Top of DATA SECTION

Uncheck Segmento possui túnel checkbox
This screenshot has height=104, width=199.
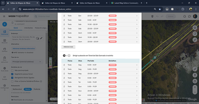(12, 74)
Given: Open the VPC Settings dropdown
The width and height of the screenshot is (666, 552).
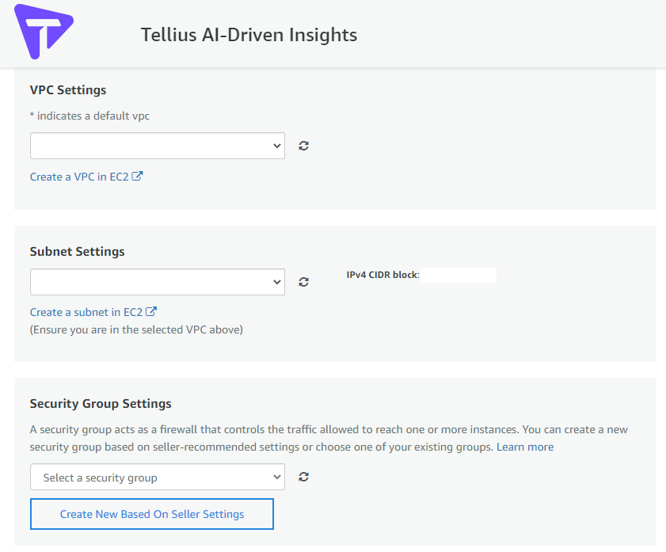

Bottom of DATA SECTION
Top of DATA SECTION

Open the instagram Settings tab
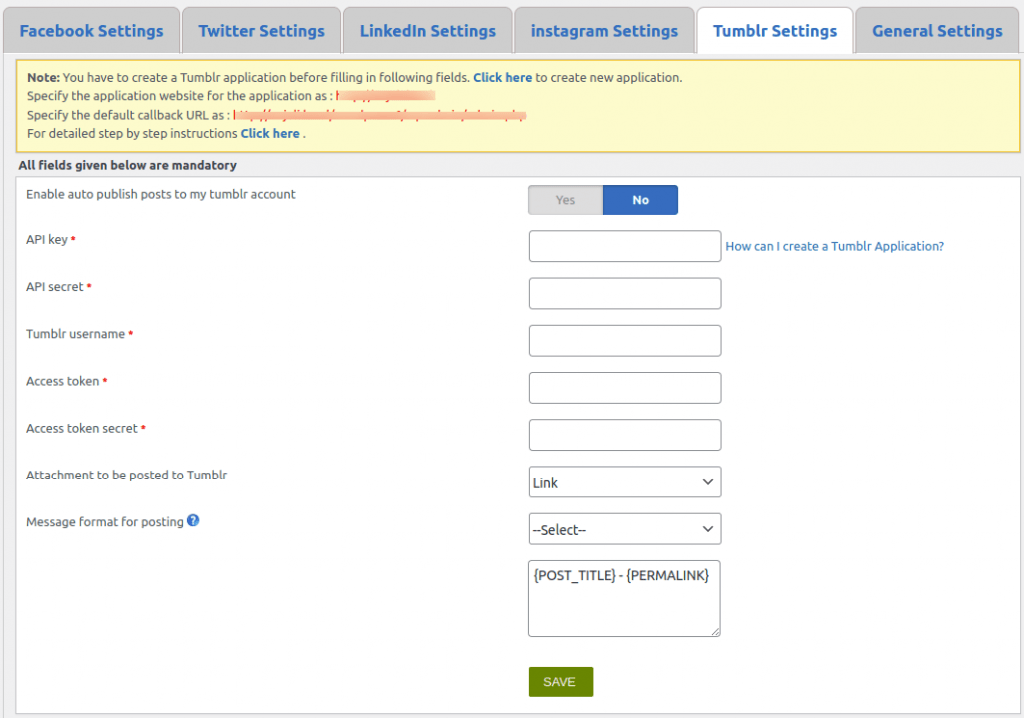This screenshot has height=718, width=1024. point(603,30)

Bottom of DATA SECTION
Top of DATA SECTION

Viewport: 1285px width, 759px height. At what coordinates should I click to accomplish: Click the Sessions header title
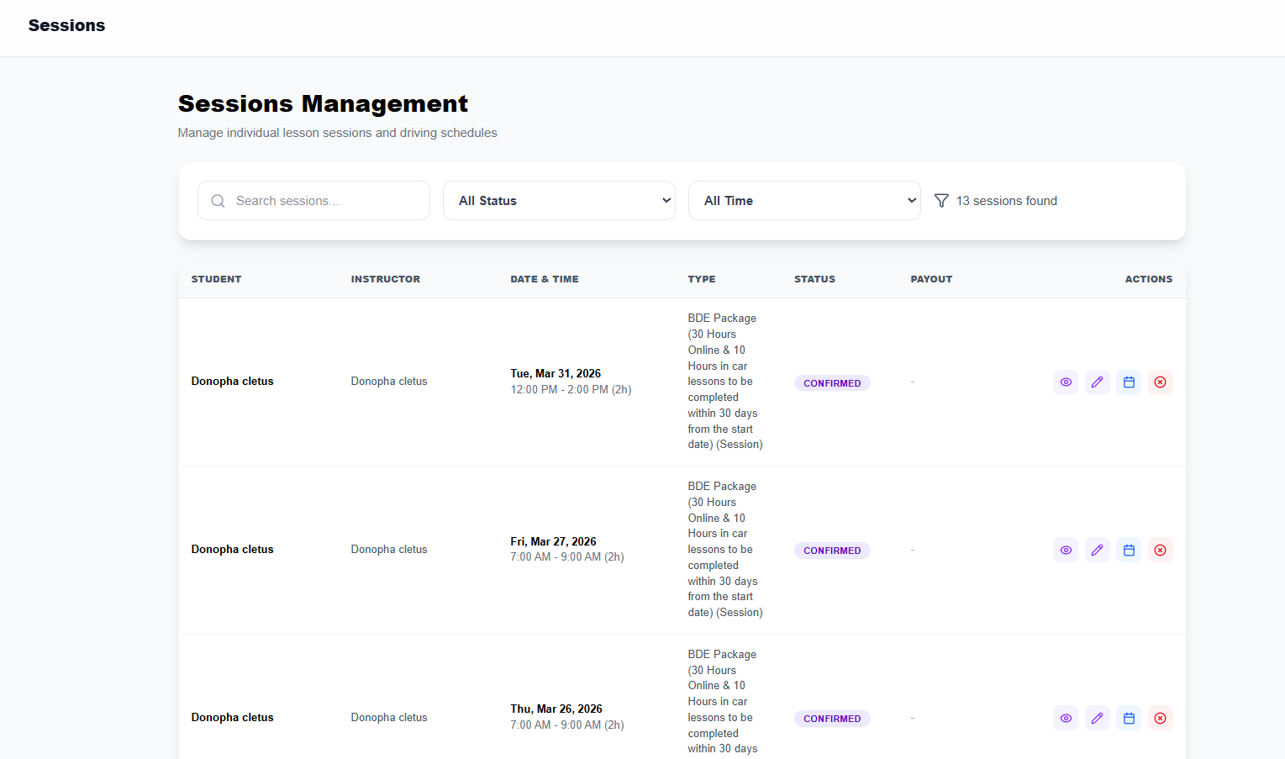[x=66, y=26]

Bottom of DATA SECTION

ASSIGNMENT:
In the entries above, which lines run from the one with "Uncheck Segmento possui túnel checkbox" up to and including the one with "The width and"? Write them out exactly, without the pictures.

RESULT BELOW:
Uncheck Segmento possui túnel checkbox
This screenshot has height=104, width=199.
(12, 74)
Given: Open the VPC Settings dropdown
The width and height of the screenshot is (666, 552).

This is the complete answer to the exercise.